-- BEGIN Provided data --
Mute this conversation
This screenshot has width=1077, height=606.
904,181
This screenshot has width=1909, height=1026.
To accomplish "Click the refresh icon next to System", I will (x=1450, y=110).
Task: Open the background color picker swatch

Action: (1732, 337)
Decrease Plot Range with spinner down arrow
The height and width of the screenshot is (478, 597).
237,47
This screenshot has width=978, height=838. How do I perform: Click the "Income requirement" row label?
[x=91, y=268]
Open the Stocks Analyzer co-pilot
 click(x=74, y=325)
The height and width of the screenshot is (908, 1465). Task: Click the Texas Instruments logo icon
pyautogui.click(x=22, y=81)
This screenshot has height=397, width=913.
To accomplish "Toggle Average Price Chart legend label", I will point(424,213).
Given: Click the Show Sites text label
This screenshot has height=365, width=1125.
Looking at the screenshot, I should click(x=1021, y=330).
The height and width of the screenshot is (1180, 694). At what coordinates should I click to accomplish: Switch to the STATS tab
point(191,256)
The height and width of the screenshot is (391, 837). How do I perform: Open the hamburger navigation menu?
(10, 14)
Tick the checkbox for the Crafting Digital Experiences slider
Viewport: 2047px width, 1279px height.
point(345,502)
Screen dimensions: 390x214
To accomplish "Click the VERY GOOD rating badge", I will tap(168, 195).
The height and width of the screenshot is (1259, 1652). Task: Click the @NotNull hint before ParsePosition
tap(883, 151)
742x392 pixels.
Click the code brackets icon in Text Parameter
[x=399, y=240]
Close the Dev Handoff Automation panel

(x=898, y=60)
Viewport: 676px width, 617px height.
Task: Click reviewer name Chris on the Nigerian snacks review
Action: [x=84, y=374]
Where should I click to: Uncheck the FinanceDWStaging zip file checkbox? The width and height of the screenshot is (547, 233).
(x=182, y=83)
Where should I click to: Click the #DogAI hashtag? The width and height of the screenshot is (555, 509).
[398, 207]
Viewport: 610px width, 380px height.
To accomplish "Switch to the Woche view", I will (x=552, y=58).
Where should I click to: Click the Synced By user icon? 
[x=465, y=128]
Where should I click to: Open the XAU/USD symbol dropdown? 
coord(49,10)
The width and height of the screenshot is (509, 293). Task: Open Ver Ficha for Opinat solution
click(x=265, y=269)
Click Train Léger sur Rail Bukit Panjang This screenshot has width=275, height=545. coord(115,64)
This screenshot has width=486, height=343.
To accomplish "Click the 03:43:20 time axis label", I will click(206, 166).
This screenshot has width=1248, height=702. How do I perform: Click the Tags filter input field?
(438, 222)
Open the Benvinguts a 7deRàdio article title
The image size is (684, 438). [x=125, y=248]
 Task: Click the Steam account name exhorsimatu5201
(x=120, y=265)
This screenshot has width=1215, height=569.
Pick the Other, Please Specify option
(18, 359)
-- END Provided data --
■ **Given request**
Transcribe every line from the one containing "Task: Click the Steam" through the end of the lines, both ends included.

■ **Complete output**
 Task: Click the Steam account name exhorsimatu5201
(x=120, y=265)
This screenshot has width=1215, height=569.
Pick the Other, Please Specify option
(18, 359)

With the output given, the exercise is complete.